To determine the nature of proteins forming part of complex a with 219T probe, nuclear extracts from Jurkat cells were passed through affinity chromatography columns containing multimerized copies of this region of APOE promoter, and bound proteins were eluted by a salt gradient. The specificity of proteins bound to this column was evaluated by previously passing the nuclear extracts through two affinity columns containing oligonucleotide constructs non-related to –219 APOE promoter region (NR1 and NR2), and comparing the profile of eluted proteins. The –219T-binding activity of the eluted fractions was monitored by EMSA (Fig. 2A); as shown, the last fractions eluted from the 219T column retained the a-complex-forming activity. Analysis of the eluted fractions by SDS–PAGE (Fig. 2B) indicated the presence of three specific proteins of 74, 36 and 34 kDa, which were not detectable in the eluates from the control affinity columns NR1 and NR2 (not shown). A non-specific 90–100 kDa range doublet was detectable in the eluates from the three columns. The proteins at 36 and 34 kDa were identified as the human hnRNPA2/B1 protein (A2/B1) (22) and the A isoform of the human hnRNPA1 (A1) protein (23) by MS/MS fragmentation analysis by nanospray-ion trap mass spectrometry (not shown), while the 74 kDa band could not be identified in databases. Since the elution profile of the 34 kDa band correlated with a-complex-forming activity (compare Fig. 2A and B), we focused our attention on that band (A1).

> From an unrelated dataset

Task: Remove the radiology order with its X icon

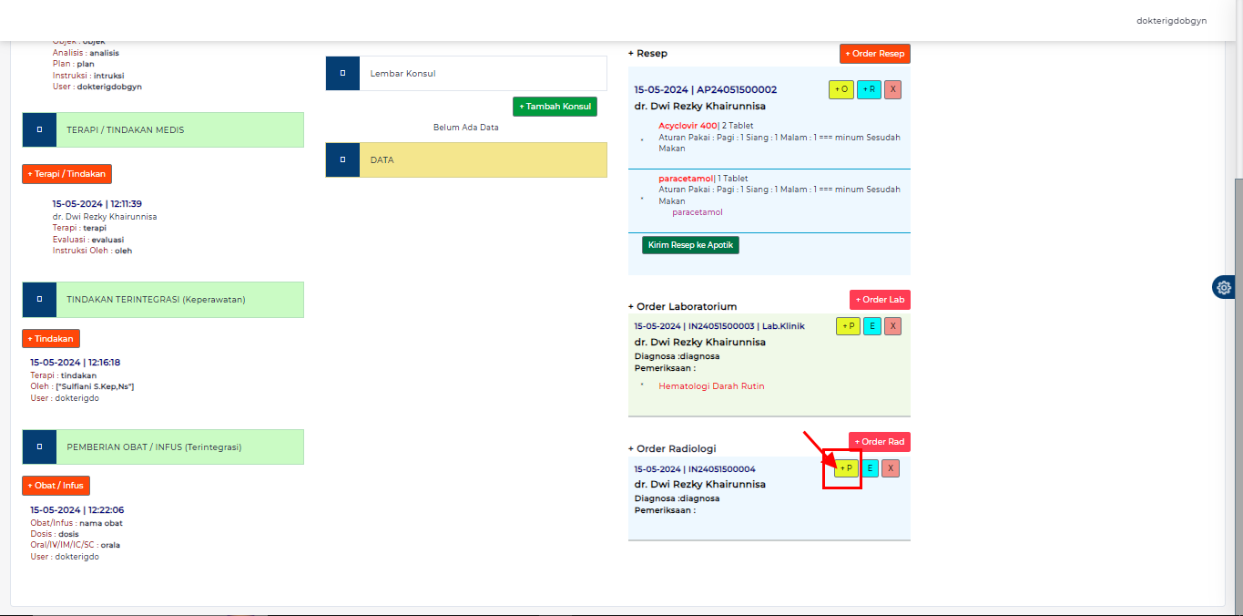Action: click(891, 467)
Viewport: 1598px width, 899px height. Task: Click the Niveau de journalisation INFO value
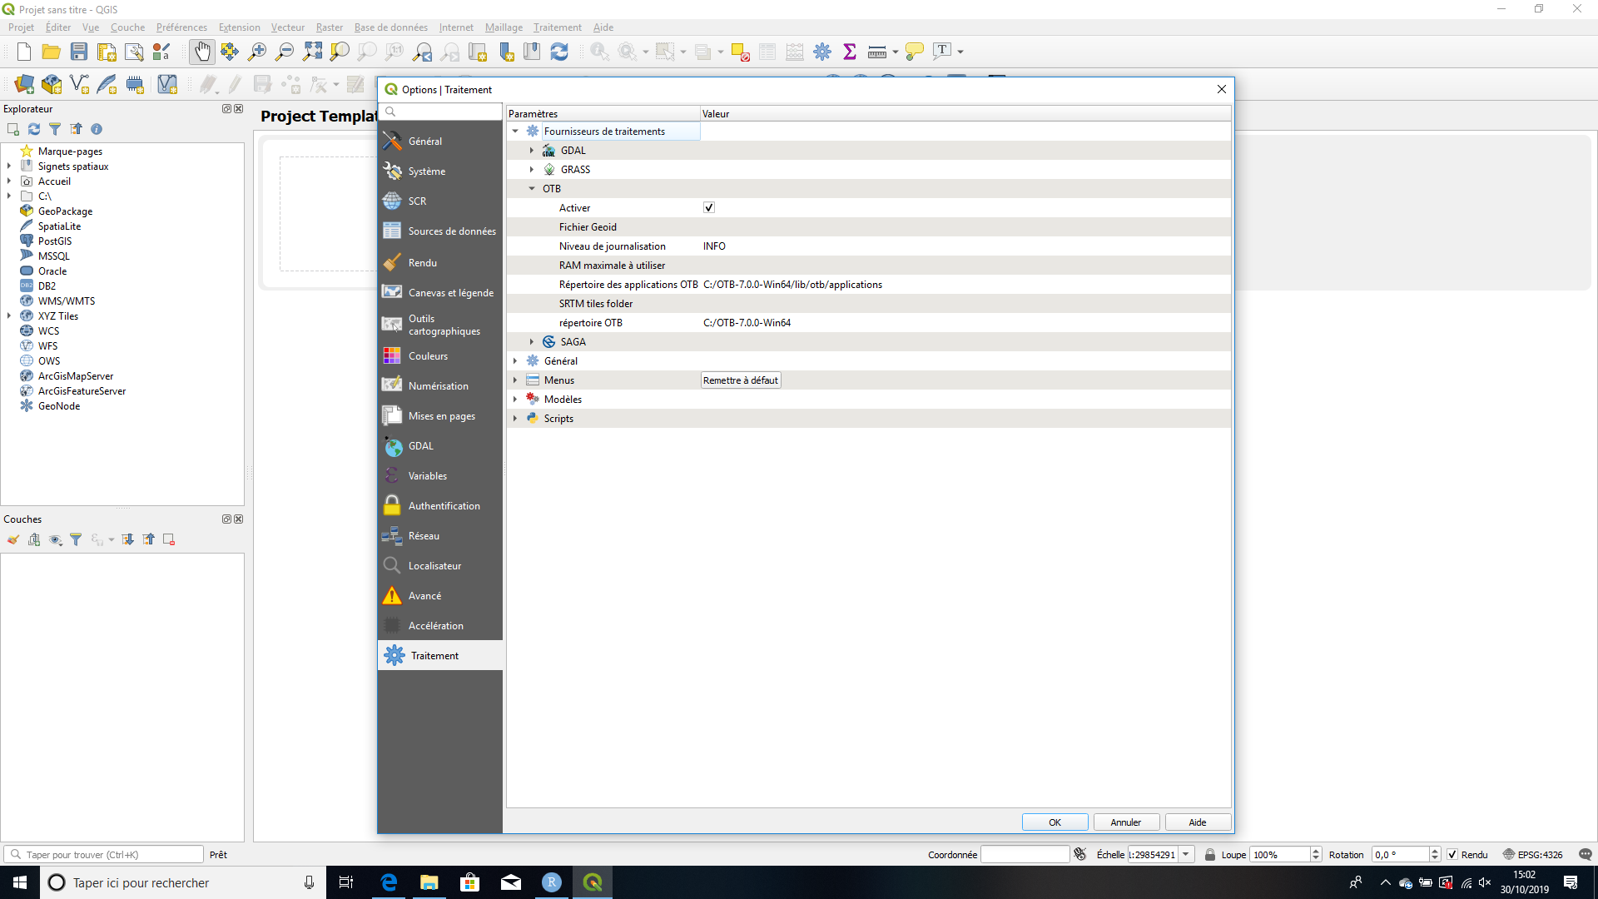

Evidence that A1 is part of the nuclear protein complexes formed by 219T probe. (A) EMSA analysis of the formation of complex a by the fractions eluted from the 219T affinity column. The column fractions were numbered by E1 to E8. (B) Identification of A1 in the 219T column eluates. Fractions were analyzed by SDS–PAGE followed by Coomassie staining; the indicated band was in gel digested and the resulting peptides analyzed by mass spectrometry. Bands identified as hnRNPs A2/B1 and A1 are indicated. (C) Evidence that A1 is specifically retained by 219T column. Fractions eluted from the 219T column and the other two control columns (NR1 and NR2) were assayed by western blot analysis using an anti-A1 antibody. The arrow indicates the position of A1. (D, E and F) Evidence that A1 forms part of the main nuclear complex formed by 219T in the presence of nuclear cell extracts. In (D), fraction E8 eluted from the 219T affinity column was incubated with 219T and 219G probes, subjected to UV-induced crosslinking and analyzed by SDS–PAGE followed by autoradiography (left panel). Nuclear extracts from Jurkat cells were incubated with 219T probe and subjected to immunoprecipitation using an anti-A1 (α-A1) or a control antibody (α-APP); the precipitated material was then subjected to UV-induced crosslinking, followed by SDS–PAGE analysis and autoradiography. The positions of the A1-containing, specific 219T-protein complex (p50) and of the non-specific complex (p52) are indicated. In (E), Jurkat nuclear extracts inmunodepleted with α-A1 and α-APP antibodies were incubated with 219T and 219G probes, subjected to UV- induced crosslinking, and analyzed by SDS–PAGE and autoradiography. In (F), Jurkat nuclear extracts (N.E.) inmunodepleted with α-A1 and α-APP antibodies were incubated with 219T probe and subjected to EMSAs. The position of complex a is indicated with an arrow. Molecular weight markers are indicated on the left in (B), (C) and (D). A non-specific band is indicated by an asterisk in (D) and (E).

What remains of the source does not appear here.